Directions for this task: Write out all the data again, exactly.

(Source data)
+ + + + +
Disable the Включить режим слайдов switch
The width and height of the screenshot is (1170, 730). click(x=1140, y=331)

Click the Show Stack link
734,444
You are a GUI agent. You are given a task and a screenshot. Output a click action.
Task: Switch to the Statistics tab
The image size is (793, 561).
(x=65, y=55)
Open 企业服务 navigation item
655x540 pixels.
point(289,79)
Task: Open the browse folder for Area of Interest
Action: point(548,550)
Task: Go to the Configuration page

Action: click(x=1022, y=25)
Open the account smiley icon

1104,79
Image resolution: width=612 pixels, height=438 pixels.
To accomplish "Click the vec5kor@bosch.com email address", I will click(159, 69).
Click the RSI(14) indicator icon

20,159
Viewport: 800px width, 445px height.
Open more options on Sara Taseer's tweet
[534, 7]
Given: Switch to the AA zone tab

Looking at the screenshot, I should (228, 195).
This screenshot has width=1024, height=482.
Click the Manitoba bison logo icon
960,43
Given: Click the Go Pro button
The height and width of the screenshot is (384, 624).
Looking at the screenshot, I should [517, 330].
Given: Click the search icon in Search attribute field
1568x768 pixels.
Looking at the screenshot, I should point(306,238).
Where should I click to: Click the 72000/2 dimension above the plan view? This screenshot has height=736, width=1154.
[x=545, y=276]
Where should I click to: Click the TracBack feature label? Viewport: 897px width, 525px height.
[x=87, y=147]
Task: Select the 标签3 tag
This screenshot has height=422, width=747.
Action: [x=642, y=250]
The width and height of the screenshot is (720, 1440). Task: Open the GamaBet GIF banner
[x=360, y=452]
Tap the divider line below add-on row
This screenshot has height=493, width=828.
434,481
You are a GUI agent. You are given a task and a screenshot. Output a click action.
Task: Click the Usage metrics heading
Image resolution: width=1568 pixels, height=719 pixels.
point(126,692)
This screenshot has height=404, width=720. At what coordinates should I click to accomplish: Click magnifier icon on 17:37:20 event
+ + + + +
Reply to the task:
Disable the Включить режим слайдов switch
The width and height of the screenshot is (1170, 730). click(x=1140, y=331)

Click the Show Stack link
734,444
You are a GUI agent. You are given a task and a screenshot. Output a click action.
Task: Switch to the Statistics tab
The image size is (793, 561).
(x=65, y=55)
Open 企业服务 navigation item
655x540 pixels.
point(289,79)
Task: Open the browse folder for Area of Interest
Action: point(548,550)
Task: Go to the Configuration page

Action: click(x=1022, y=25)
Open the account smiley icon

1104,79
Image resolution: width=612 pixels, height=438 pixels.
To accomplish "Click the vec5kor@bosch.com email address", I will click(159, 69).
Click the RSI(14) indicator icon

20,159
Viewport: 800px width, 445px height.
Open more options on Sara Taseer's tweet
[534, 7]
Given: Switch to the AA zone tab

Looking at the screenshot, I should (228, 195).
This screenshot has width=1024, height=482.
Click the Manitoba bison logo icon
960,43
Given: Click the Go Pro button
The height and width of the screenshot is (384, 624).
Looking at the screenshot, I should [517, 330].
Given: Click the search icon in Search attribute field
1568x768 pixels.
Looking at the screenshot, I should point(306,238).
Where should I click to: Click the 72000/2 dimension above the plan view? This screenshot has height=736, width=1154.
[x=545, y=276]
Where should I click to: Click the TracBack feature label? Viewport: 897px width, 525px height.
[x=87, y=147]
Task: Select the 标签3 tag
This screenshot has height=422, width=747.
Action: [x=642, y=250]
The width and height of the screenshot is (720, 1440). Task: Open the GamaBet GIF banner
[x=360, y=452]
Tap the divider line below add-on row
This screenshot has height=493, width=828.
434,481
You are a GUI agent. You are given a task and a screenshot. Output a click action.
Task: Click the Usage metrics heading
Image resolution: width=1568 pixels, height=719 pixels.
point(126,692)
This screenshot has height=404, width=720. At what coordinates should I click to accomplish: Click magnifier icon on 17:37:20 event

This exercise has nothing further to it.